The 1.95m tall Jamaican immediately became the man to beat as the athletics season builds toward the Beijing Olympics in August, with Gay, Powell and the rest of the world’s sprinters relegated to the role of challengers.

“This world record doesn’t mean a thing unless I get the Olympic gold medal, or win at the world championships,” he said.

Bolt, the 200m world championships silver medallist, had set the athletics world buzzing on May 3, when he clocked 9.76 – then the second-fastest time in history – at a meeting in Kingston.

With that performance he appeared poised to live up to his earlier credentials, which included world junior records and status as the youngest man to reach a World Championship sprint final, at Helsinki in 2005.

While Bolt is now front and centre in the 100m reckoning, he said the 200m remains his passion.

“I always say the 200 is my favorite race.
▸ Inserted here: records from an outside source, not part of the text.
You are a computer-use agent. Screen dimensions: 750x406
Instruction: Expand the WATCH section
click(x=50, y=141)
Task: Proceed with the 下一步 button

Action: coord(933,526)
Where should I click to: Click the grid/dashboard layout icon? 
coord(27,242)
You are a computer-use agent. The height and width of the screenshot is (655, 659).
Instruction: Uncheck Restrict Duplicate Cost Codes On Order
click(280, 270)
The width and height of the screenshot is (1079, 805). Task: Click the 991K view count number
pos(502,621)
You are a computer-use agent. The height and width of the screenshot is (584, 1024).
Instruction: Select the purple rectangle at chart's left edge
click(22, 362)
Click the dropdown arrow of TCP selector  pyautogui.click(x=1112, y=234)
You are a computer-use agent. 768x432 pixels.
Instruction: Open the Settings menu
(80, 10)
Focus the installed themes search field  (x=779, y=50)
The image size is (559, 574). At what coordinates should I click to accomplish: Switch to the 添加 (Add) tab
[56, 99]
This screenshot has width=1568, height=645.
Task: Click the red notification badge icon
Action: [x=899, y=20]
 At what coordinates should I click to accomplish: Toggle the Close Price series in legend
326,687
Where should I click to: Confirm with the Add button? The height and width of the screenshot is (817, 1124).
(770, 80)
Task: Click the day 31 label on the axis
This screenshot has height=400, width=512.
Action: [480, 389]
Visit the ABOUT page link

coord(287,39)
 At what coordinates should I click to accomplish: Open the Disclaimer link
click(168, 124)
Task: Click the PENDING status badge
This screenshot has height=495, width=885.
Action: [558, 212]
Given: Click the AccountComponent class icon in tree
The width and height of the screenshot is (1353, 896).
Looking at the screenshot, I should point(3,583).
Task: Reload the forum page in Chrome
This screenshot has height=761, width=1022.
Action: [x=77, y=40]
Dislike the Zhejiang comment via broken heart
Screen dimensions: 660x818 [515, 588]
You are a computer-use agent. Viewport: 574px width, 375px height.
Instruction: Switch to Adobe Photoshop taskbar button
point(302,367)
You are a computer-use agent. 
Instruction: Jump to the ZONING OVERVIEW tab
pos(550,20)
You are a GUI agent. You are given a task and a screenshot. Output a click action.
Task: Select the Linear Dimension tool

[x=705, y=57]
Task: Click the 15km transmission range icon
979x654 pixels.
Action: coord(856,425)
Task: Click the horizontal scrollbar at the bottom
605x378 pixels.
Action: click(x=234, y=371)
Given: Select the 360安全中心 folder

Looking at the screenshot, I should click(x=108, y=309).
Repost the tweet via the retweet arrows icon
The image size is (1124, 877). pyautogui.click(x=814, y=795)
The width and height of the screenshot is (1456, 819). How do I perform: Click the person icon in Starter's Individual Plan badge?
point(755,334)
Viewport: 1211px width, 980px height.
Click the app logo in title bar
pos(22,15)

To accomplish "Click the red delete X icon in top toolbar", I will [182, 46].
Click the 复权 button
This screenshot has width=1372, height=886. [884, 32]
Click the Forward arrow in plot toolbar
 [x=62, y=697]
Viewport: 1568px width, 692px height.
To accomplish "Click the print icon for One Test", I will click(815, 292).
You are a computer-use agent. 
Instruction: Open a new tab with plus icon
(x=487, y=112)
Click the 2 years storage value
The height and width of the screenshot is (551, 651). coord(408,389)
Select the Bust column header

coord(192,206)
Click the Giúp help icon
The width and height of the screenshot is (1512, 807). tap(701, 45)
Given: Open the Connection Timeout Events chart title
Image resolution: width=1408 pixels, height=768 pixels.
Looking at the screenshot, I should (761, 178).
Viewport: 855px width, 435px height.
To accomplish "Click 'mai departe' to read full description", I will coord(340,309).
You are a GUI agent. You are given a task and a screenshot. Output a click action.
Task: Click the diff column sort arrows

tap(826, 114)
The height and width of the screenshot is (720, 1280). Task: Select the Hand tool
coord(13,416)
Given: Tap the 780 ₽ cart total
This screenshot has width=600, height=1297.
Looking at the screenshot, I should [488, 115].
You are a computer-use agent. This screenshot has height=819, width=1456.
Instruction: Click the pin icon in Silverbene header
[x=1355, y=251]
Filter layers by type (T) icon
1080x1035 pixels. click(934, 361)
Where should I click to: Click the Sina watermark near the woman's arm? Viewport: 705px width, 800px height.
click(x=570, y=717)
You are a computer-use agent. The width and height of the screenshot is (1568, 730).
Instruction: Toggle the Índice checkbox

That’s not going to change,” said Bolt, who is considered by many a likely threat to Michael Johnson’s 200m world record of 19.32 set in Atlanta in 1996.

On the same East River island in New York City – but at a different stadium – that saw Leroy Burrell and Frank Budd set previous 100m world records, Bolt blazed out of the blocks and was never threatened.

“I knew if I got out of the blocks OK, I’d have a good chance,” Bolt said. “I knew this was a fast track and that I was ready to run something in the 9.7’s.

“But 9.72, that’s pretty good. When I saw the time they put on the board (at first 9.71) I realised it was something special.”

The large contingent of Jamaican fans among the sellout crowd of 6,490 at Icahn Stadium went wild with delight.

“There were a lot of Jamaican fans here tonight,” Bolt said. “I got a lot of support. I think they’re pretty happy right now.

“I’m not sure whether the weather helped or not,” he added. “It was kind of rainy early, but then it changed – guess it was all right, after all.”

Gay applauded the performance, but insisted it didn’t change his approach to Beijing.

“I was only one-hundredth off my own PR (personal record) so you can see what a great race Usain ran tonight,” Gay said.

“I’m not surprised that he ran that well. After all, he had that 9.76,” Gay added. “But this was just one race, it was only my second 100 of the year. I’m not going to change the programme. I’m right on schedule.”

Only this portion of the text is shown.